Si bien registrarse en un hotel suele ser la puerta de entrada a la relajación, también marca el comienzo de la exposición a una amplia gama de patógenos. Los viajeros frecuentemente pasan por alto el hecho de que las áreas comunales de alto tráfico sirven como centros importantes para la transmisión de bacterias y virus.
La amenaza invisible en las zonas de alto tráfico
El principal problema radica en los hábitos de higiene colectiva de los huéspedes. Los microbiólogos señalan que la higiene del lavado de manos a menudo disminuye durante las vacaciones, lo que crea un ambiente perfecto para que los gérmenes prosperen. Según el microbiólogo Jason Tetro, conocido como “El chico de los gérmenes”, las amenazas comunes incluyen bacterias fecales y estafilococos .
La ventana de riesgo es sorprendentemente estrecha pero muy efectiva: una vez que tocas una superficie contaminada, tienes aproximadamente una ventana de cuatro horas para infectarte sin darte cuenta tocándote la cara, los ojos o la boca.

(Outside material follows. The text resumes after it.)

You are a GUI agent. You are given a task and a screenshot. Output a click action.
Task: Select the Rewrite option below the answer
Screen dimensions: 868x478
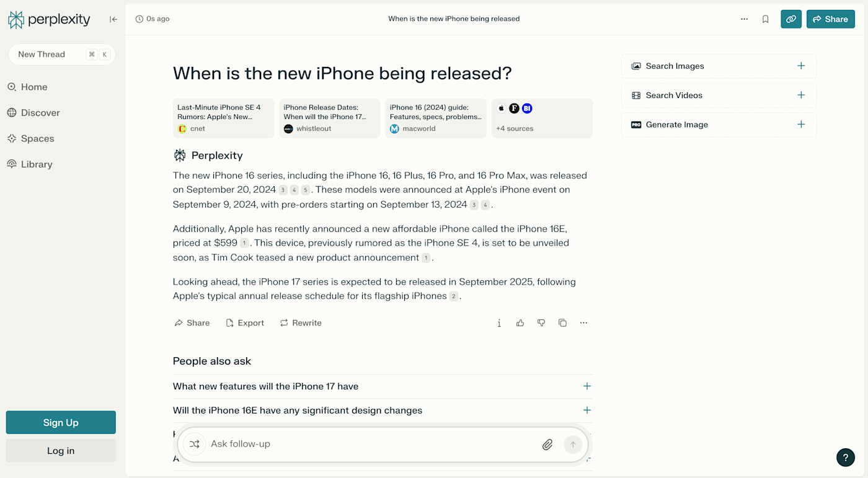pyautogui.click(x=301, y=323)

El problema del “primer piso”
Si bien muchos viajeros se preocupan por la ropa de cama o la limpieza del baño, los expertos señalan un culpable mucho más ignorado: los botones del ascensor.

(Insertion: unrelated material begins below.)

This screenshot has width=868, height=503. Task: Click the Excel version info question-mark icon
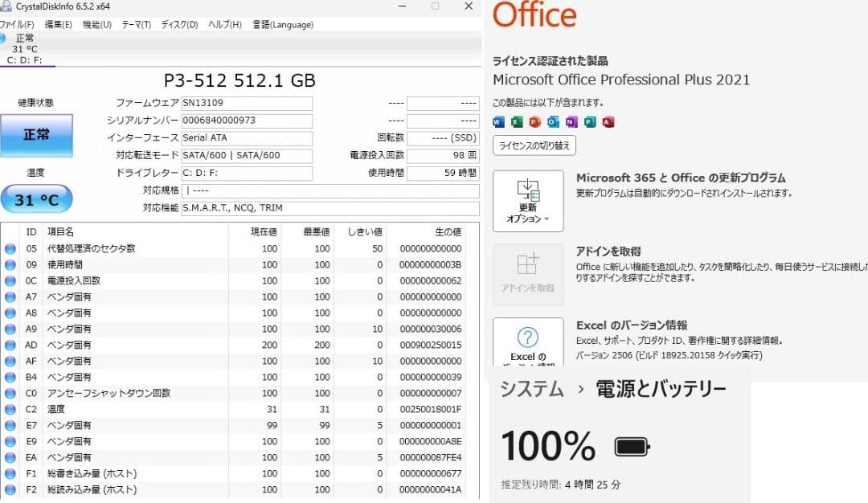(x=526, y=336)
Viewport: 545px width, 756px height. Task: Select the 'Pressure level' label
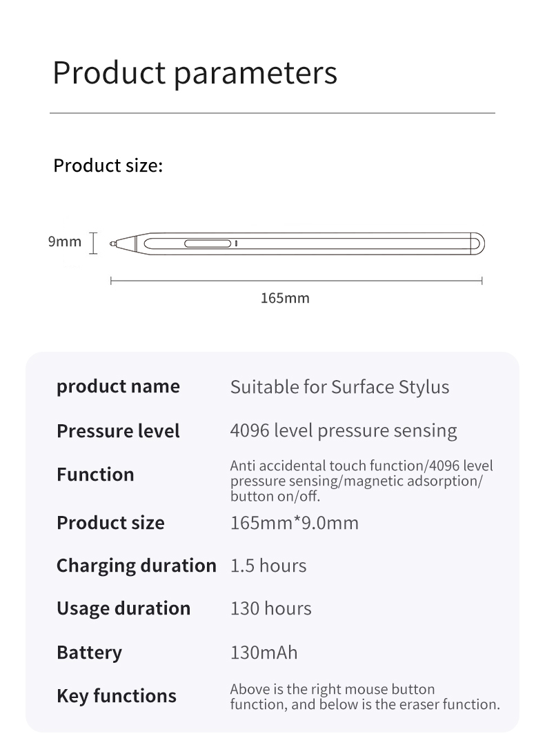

Una investigación realizada por Mary Spitzer en la Universidad de Arizona destaca un patrón específico en los vestíbulos de los hoteles. Debido a que casi todos los huéspedes deben presionar el botón del primer piso para salir del edificio, estos botones se convierten en los “fómites” que se tocan con mayor frecuencia: objetos capaces de transmitir enfermedades infecciosas.
“Todo el mundo toca el primer piso [el botón del ascensor] para salir”, advierte el microbiólogo Chuck Gerba. “Hoy en día tengo que apretar los botones de los ascensores porque ya hemos probado suficientes”.
Por qué esto es importante:
* Longevidad viral: Virus como la gripe y el COVID-19 pueden sobrevivir en superficies duras, como botones de plástico, durante cuatro a ocho horas.
* Contacto mínimo, riesgo máximo: No es necesario permanecer en una superficie para contraer un patógeno. Una sola pulsación breve es suficiente para transferir a la piel los residuos infecciosos de la tos o el estornudo de un huésped anterior.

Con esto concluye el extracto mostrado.